### Exercise aim
Those lines of the records that contain "computer" are to be located and copied.

BEGIN Supplied entries

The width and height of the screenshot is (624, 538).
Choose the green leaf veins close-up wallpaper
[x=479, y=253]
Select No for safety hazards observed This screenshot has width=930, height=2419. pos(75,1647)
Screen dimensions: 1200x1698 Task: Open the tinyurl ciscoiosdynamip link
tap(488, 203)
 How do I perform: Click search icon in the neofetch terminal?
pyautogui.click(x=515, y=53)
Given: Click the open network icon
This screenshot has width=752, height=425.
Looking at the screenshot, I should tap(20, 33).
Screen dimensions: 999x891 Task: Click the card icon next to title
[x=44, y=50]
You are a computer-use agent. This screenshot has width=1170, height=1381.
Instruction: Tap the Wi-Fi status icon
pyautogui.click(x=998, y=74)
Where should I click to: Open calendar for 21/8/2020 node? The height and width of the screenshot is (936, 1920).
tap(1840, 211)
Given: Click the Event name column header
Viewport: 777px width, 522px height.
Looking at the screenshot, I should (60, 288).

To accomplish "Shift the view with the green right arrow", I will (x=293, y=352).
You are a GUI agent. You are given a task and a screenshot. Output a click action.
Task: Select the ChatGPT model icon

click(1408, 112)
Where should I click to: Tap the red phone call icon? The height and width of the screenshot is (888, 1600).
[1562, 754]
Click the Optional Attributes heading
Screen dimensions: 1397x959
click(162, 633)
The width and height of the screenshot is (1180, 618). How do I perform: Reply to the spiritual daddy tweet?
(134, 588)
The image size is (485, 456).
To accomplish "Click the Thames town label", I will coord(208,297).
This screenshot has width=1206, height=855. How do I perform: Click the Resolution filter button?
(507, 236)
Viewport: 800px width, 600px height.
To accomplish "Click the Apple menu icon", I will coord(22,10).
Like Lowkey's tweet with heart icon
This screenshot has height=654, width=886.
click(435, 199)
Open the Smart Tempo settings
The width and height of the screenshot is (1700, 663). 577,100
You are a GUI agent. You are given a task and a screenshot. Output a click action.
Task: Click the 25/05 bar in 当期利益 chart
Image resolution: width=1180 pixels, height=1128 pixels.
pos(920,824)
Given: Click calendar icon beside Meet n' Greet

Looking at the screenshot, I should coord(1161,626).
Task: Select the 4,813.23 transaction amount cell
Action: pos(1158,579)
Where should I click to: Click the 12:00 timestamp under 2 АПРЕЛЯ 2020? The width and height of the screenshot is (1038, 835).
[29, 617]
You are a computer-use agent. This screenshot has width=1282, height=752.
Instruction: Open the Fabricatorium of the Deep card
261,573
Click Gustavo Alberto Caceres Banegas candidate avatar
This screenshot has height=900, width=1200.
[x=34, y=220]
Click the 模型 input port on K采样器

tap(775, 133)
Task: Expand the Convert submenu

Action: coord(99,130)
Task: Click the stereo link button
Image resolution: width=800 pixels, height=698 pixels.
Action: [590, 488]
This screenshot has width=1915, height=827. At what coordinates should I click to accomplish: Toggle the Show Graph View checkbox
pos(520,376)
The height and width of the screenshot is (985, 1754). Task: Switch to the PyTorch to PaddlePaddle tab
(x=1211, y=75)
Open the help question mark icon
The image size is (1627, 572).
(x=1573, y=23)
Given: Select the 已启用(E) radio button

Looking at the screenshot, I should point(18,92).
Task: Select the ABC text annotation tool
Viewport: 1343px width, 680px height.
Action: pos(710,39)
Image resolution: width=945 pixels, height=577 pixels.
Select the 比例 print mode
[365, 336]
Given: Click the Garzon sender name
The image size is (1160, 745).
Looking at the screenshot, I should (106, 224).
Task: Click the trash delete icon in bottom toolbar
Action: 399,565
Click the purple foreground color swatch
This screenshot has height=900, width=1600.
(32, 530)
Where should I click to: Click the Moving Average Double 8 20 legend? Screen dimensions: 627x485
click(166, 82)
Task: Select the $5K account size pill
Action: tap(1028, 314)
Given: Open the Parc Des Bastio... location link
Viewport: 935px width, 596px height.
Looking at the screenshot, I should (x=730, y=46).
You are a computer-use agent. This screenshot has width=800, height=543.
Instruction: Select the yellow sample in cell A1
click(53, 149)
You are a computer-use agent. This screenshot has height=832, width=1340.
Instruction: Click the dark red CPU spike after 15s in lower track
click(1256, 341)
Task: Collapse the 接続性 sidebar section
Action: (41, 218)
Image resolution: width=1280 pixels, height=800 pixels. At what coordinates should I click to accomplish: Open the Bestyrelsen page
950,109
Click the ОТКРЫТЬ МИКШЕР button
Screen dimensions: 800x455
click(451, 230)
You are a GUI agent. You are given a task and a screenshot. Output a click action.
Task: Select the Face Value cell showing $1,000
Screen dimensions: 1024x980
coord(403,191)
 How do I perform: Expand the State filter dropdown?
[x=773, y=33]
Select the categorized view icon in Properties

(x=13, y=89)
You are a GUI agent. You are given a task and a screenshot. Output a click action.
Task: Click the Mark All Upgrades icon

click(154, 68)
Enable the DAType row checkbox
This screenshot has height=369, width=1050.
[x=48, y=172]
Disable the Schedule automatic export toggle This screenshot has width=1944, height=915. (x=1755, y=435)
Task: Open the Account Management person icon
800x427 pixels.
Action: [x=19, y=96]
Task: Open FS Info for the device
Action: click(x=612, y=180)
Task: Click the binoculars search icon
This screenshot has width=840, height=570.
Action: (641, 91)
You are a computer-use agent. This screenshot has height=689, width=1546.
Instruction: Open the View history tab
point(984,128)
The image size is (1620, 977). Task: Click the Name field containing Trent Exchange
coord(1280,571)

END Supplied entries

### Task result
You are a computer-use agent. This screenshot has width=1170, height=1381.
You are a computer-use agent. This screenshot has width=1282, height=752.
You are a computer-use agent. This screenshot has width=800, height=543.
You are a computer-use agent. This screenshot has height=832, width=1340.
You are a computer-use agent. This screenshot has height=689, width=1546.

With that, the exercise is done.